Apro la finestra e mi rivolgo agli agenti chiedendo che cosa succede. Il più anziano (si fa per dire) di loro mi dice che la signora dell'ultimo piano sono mesi che non si vede più in giro, la posta che la gardienne distribuisce sotto al tappetino assomiglia alle torri gemelle di antica e sfortunata memoria (sì questo l'ho aggiunto io), insomma si è accumulata, nel mese di agosto il fratello della signora ha chiamato per avvisare che un altro fratello è morto in un incidente stradale ma lei non ha risposto al telefono... E insomma, si teme il peggio.
Sarò cinica: io cattivi odori non ne ho sentiti in questi mesi. Quindi... E sarò anche più spietata: io questa signora dell'ultimo piano non ce l'ho proprio in mente.
Rompono i vetri del terrazzo, entrano. Ridiscendono, l'appartamento è vuoto. Tant mieux. C'est mieux.
Che fine ha fatto la signora dell'ultimo piano? Perché il fratello superstite non si è precipitato qui in casa? Come mai non è stato lanciato un avis de recherche? È mai possibile che una persona dotata di familiari possa stare in silenzio per mesi senza che nessuno se ne accorga? E dov'è andata? E perché mio figlio la ricorda (la signora che non risponde mai al suo Bonjour, Madame, quella - dice lui - che lo guarda di traverso)?

### MATERIALE DELL'ESERCIZIO

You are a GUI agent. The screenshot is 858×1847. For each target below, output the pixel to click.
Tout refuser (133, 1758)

---

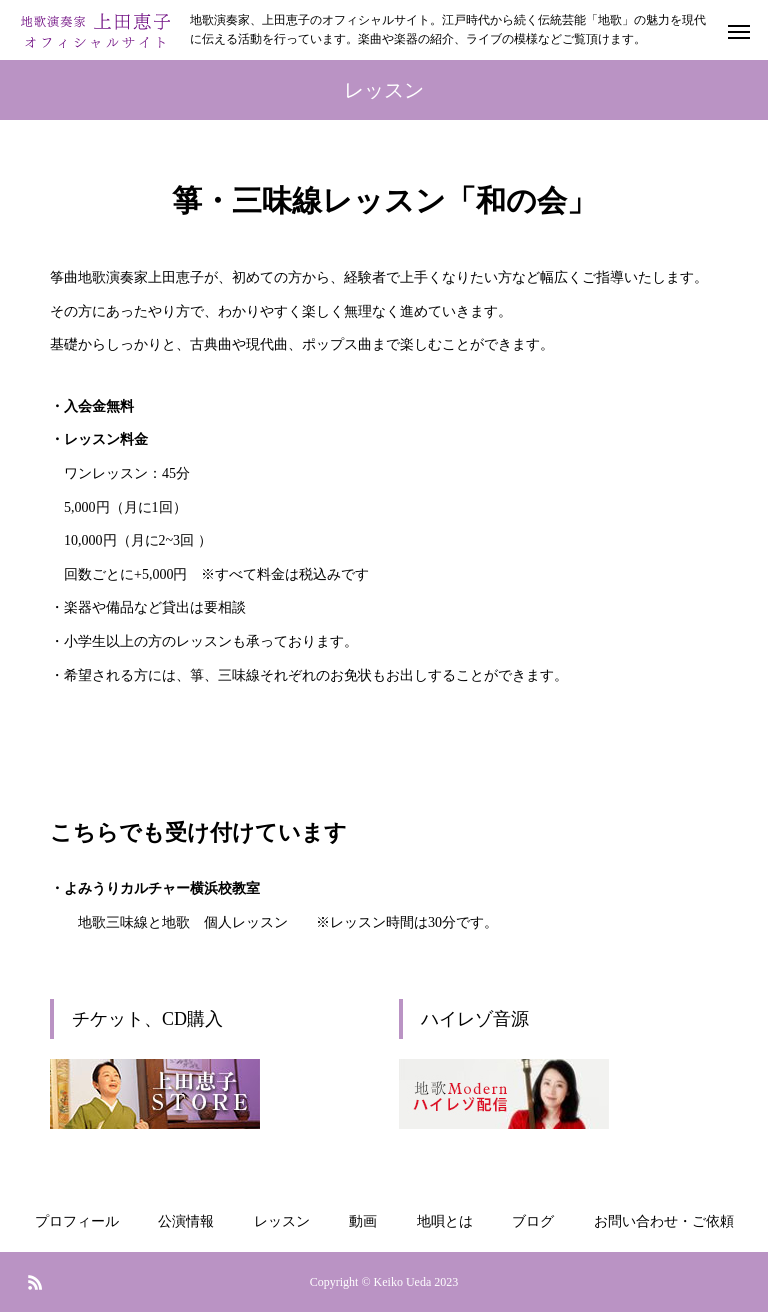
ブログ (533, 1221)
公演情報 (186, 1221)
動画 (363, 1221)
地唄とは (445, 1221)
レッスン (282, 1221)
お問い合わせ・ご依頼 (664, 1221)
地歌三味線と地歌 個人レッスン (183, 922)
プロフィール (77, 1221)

### COMPITI DA SVOLGERE
a - Nel brano, per quale motivo il fratello della signora dell'ultimo piano ha telefonato nel mese di agosto?
b - Metti in una lista numerata le righe dell'elenco dalla riga che contiene "You are a GUI" fino a quella che contiene "Tout refuser (133, 1758)", comprese entrambe, saltando le righe vuote.
Il brano e l'elenco sono materiali distinti, che non hanno nulla a che fare l'uno con l'altro.

### RISPOSTE ATTESE
a - Per avvisare che un altro fratello era morto in un incidente stradale.

b -
1. You are a GUI agent. The screenshot is 858×1847. For each target below, output the pixel to click.
2. Tout refuser (133, 1758)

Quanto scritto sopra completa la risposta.